Written instruction 1:
Could you repeat, word for word, the part of the passage on disappointed husbands from "There's certainly plenty" up to and including "to handle this."?

Extract:
Many wives are struggling to deal with disappointed husbands. Often, the husband has alluded to the fact (or he has come right out and said) that he's disappointed in the marriage because it isn't what he was expecting or hoping for. It's nearly impossible to hear these types of discussions about your marriage and to not respond with worry or concern.

A wife might say: "we've only been married for a couple of years. Last night, my husband told me that he's disappointed in our marriage because it hasn't been what he thought that it was going to be. He said this in the saddest, defeated tone, almost as if there was nothing that we could do to change it. I asked him why he was telling me this and what he was going to do about it. He wouldn't give me a straight answer. And that's why I'm terrified that he is going to leave me. He says that he feels tied down, unhappy, and older than his years. What does this mean for me? And is there anything that I can do about this?"

There's certainly plenty that you can do. I know that hearing these types of words is extremely hard and upsetting. But if there's any bright side, it's this. He's almost giving you a warning while you still have time to turn things around. Many wives don't have this advantage. The only time they are told that the marriage isn't working for the husband is after the husband leaves or files for divorce.

I realize this wife wasn't sure how her husband was going to proceed. But at the present time, he hadn't yet made any efforts to look for a new place to live or to leave. So, for the time being, she still had some time to make some lasting and meaningful changes which would hopefully ensure that her marriage improved to the point where her husband was no longer disappointed in it. Next, I'll offer some tips on how to handle this.

Data:

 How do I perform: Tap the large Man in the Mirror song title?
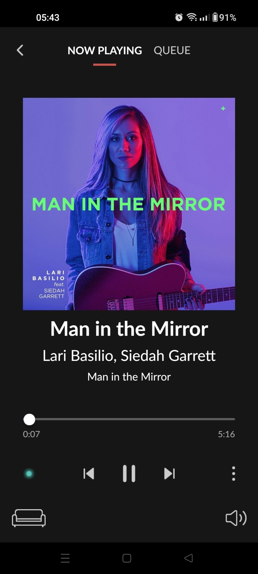tap(129, 329)
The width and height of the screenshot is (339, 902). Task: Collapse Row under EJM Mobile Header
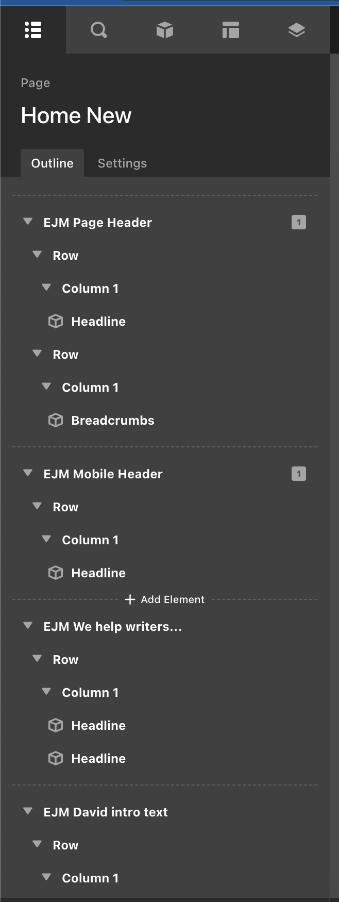[x=37, y=507]
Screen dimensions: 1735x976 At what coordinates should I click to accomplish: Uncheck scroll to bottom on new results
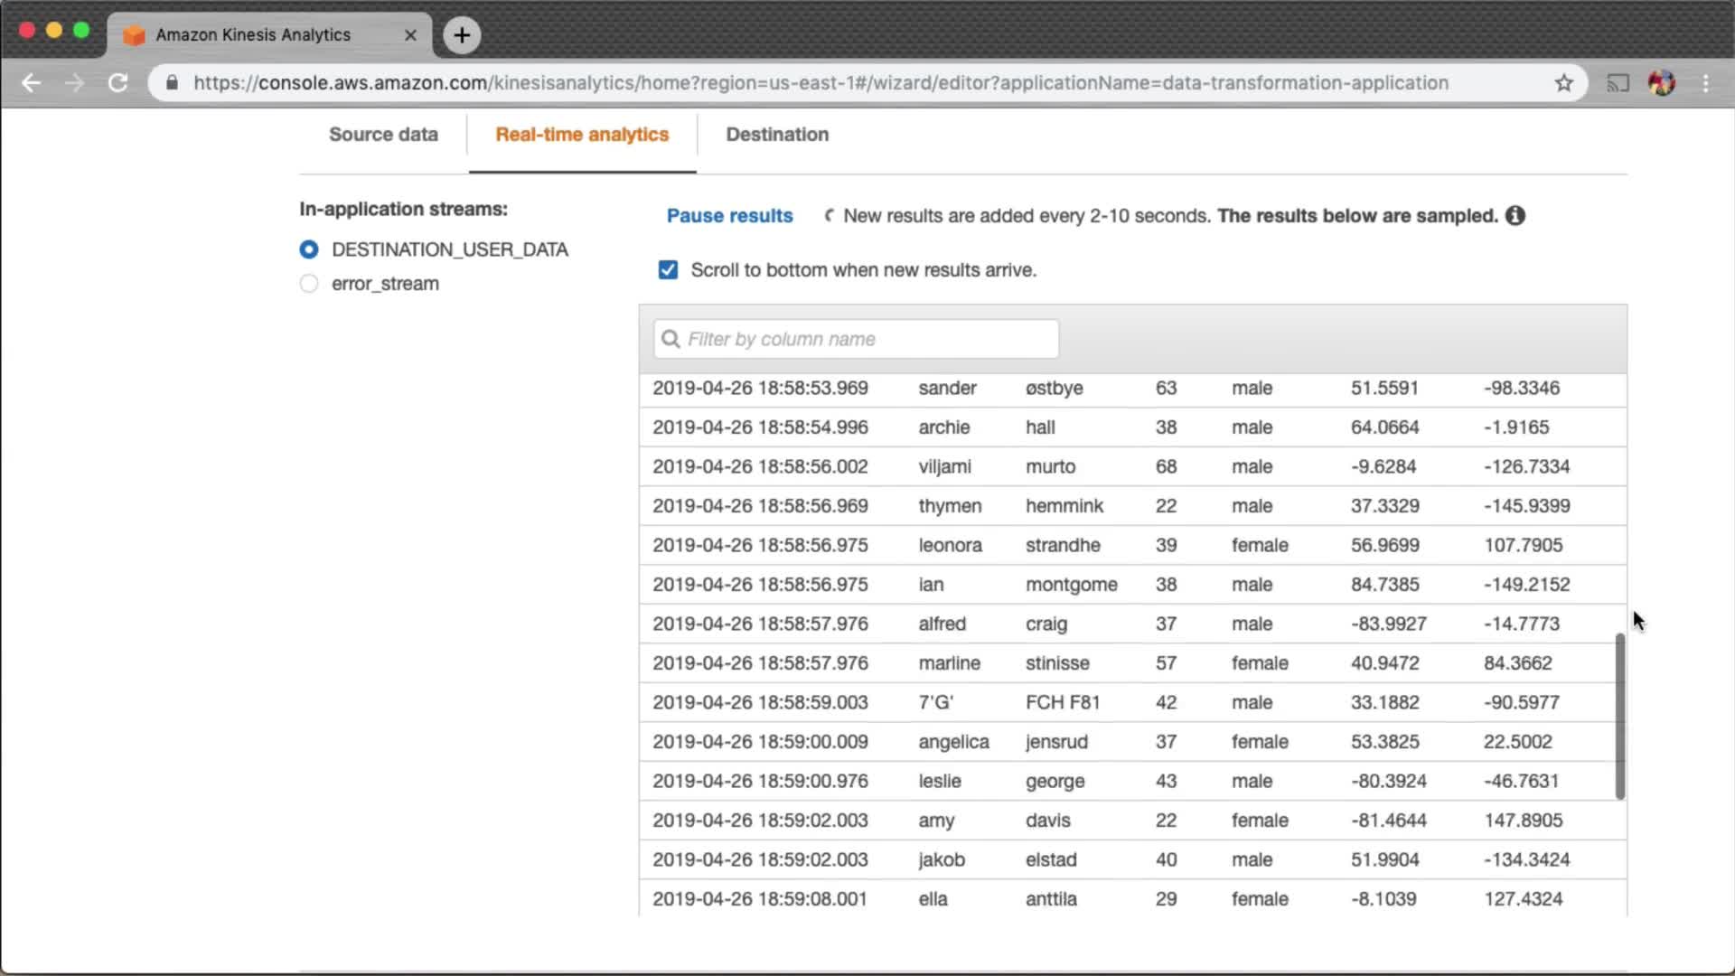668,270
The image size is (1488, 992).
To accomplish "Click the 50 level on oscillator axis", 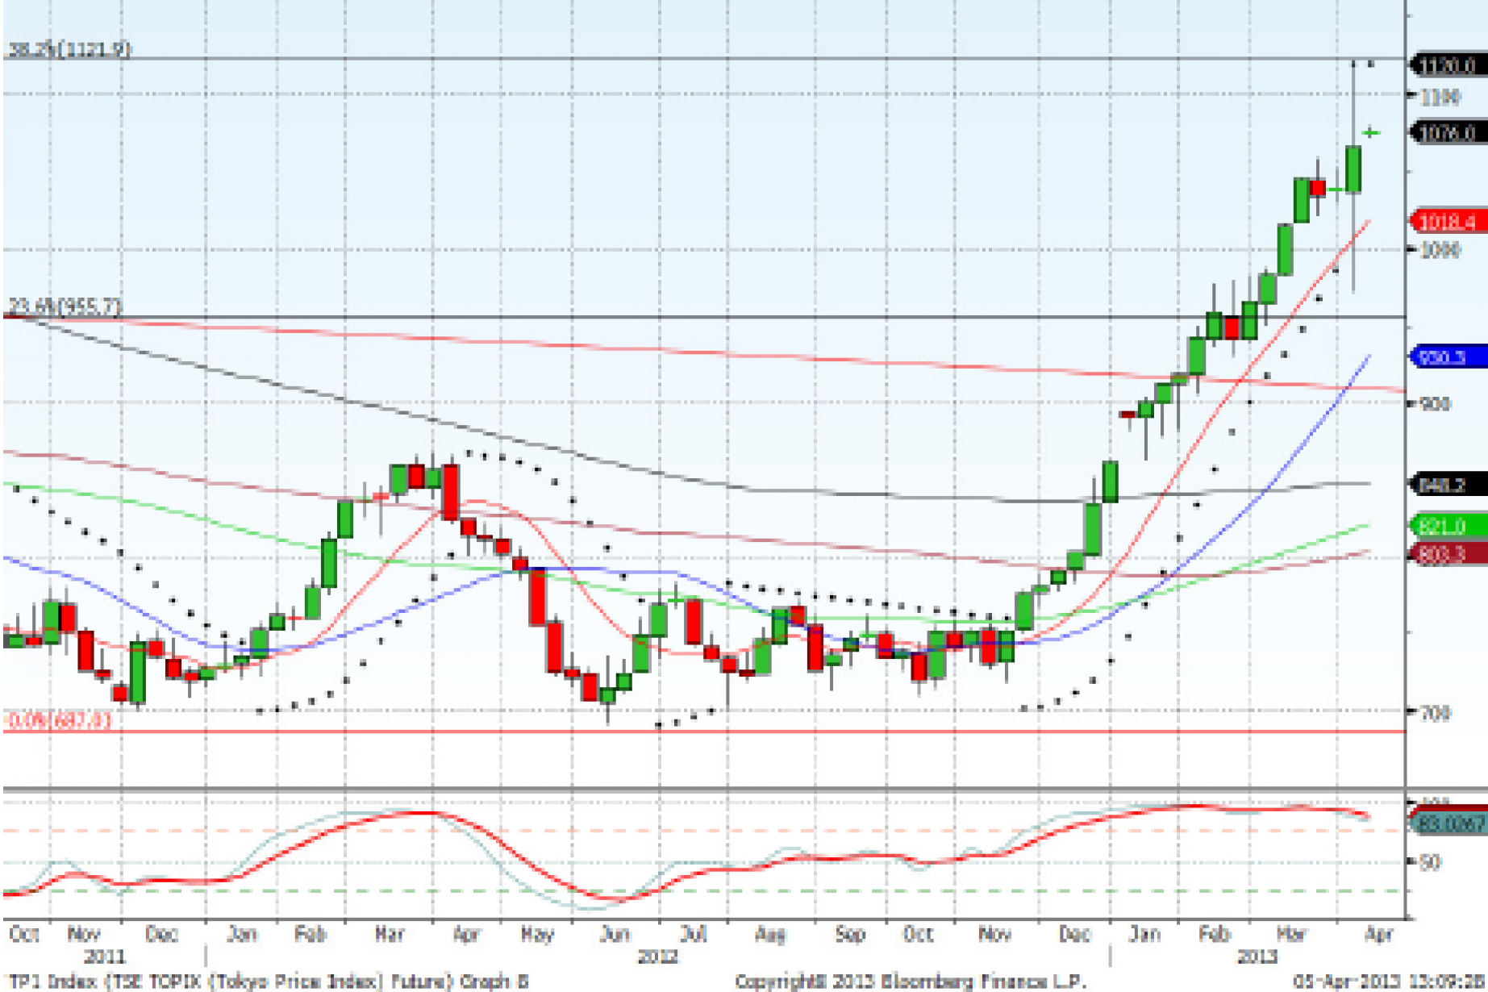I will [1429, 862].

Written instruction 2:
Can you switch "song title" to "track name" and give back the entries from the start of the entries up to and including the line with "[x=37, y=507]", with the pictures left out and nothing else changed?

Full output 1:
There's certainly plenty that you can do. I know that hearing these types of words is extremely hard and upsetting. But if there's any bright side, it's this. He's almost giving you a warning while you still have time to turn things around. Many wives don't have this advantage. The only time they are told that the marriage isn't working for the husband is after the husband leaves or files for divorce.

I realize this wife wasn't sure how her husband was going to proceed. But at the present time, he hadn't yet made any efforts to look for a new place to live or to leave. So, for the time being, she still had some time to make some lasting and meaningful changes which would hopefully ensure that her marriage improved to the point where her husband was no longer disappointed in it. Next, I'll offer some tips on how to handle this.

Full output 2:
 How do I perform: Tap the large Man in the Mirror track name?
tap(129, 329)
The width and height of the screenshot is (339, 902). Task: Collapse Row under EJM Mobile Header
[x=37, y=507]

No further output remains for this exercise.